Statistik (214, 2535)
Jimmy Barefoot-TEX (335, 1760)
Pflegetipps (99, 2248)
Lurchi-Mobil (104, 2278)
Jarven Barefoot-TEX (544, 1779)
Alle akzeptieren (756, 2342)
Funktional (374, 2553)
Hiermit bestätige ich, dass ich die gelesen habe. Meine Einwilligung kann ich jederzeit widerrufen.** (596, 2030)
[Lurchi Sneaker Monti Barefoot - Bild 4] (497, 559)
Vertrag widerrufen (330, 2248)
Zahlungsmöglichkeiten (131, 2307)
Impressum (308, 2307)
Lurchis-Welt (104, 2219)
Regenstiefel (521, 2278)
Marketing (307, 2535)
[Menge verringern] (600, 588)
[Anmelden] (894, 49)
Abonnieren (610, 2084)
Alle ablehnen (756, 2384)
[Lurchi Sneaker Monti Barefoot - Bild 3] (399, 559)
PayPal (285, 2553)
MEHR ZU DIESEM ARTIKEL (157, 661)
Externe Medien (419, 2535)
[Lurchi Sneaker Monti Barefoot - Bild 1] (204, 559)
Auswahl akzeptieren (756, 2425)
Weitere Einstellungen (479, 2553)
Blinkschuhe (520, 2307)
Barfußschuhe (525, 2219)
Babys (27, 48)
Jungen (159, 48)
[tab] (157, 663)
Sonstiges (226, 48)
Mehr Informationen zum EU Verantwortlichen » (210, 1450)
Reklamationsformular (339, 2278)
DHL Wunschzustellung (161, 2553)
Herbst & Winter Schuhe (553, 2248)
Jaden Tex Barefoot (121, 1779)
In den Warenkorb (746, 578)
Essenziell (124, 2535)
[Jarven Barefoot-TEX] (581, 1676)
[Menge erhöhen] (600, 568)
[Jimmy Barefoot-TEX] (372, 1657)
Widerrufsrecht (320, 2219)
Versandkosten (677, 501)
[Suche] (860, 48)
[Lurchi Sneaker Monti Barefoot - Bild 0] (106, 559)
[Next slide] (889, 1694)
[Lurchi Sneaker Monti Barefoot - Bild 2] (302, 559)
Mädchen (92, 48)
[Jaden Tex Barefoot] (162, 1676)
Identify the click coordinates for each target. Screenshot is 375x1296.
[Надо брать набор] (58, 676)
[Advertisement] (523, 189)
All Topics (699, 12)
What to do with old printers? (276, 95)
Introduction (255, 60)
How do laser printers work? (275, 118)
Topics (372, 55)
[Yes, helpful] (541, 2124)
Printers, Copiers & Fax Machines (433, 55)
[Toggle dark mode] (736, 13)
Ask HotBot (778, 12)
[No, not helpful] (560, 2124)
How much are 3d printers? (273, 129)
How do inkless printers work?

### Work item
Write out word for word only the lines from the start of the entries down to the line with "[Menge erhöhen] (600, 568)", please, including both ends.

### Your solution
Statistik (214, 2535)
Jimmy Barefoot-TEX (335, 1760)
Pflegetipps (99, 2248)
Lurchi-Mobil (104, 2278)
Jarven Barefoot-TEX (544, 1779)
Alle akzeptieren (756, 2342)
Funktional (374, 2553)
Hiermit bestätige ich, dass ich die gelesen habe. Meine Einwilligung kann ich jederzeit widerrufen.** (596, 2030)
[Lurchi Sneaker Monti Barefoot - Bild 4] (497, 559)
Vertrag widerrufen (330, 2248)
Zahlungsmöglichkeiten (131, 2307)
Impressum (308, 2307)
Lurchis-Welt (104, 2219)
Regenstiefel (521, 2278)
Marketing (307, 2535)
[Menge verringern] (600, 588)
[Anmelden] (894, 49)
Abonnieren (610, 2084)
Alle ablehnen (756, 2384)
[Lurchi Sneaker Monti Barefoot - Bild 3] (399, 559)
PayPal (285, 2553)
MEHR ZU DIESEM ARTIKEL (157, 661)
Externe Medien (419, 2535)
[Lurchi Sneaker Monti Barefoot - Bild 1] (204, 559)
Auswahl akzeptieren (756, 2425)
Weitere Einstellungen (479, 2553)
Blinkschuhe (520, 2307)
Barfußschuhe (525, 2219)
Babys (27, 48)
Jungen (159, 48)
[tab] (157, 663)
Sonstiges (226, 48)
Mehr Informationen zum EU Verantwortlichen » (210, 1450)
Reklamationsformular (339, 2278)
DHL Wunschzustellung (161, 2553)
Herbst & Winter Schuhe (553, 2248)
Jaden Tex Barefoot (121, 1779)
In den Warenkorb (746, 578)
Essenziell (124, 2535)
[Jarven Barefoot-TEX] (581, 1676)
[Menge erhöhen] (600, 568)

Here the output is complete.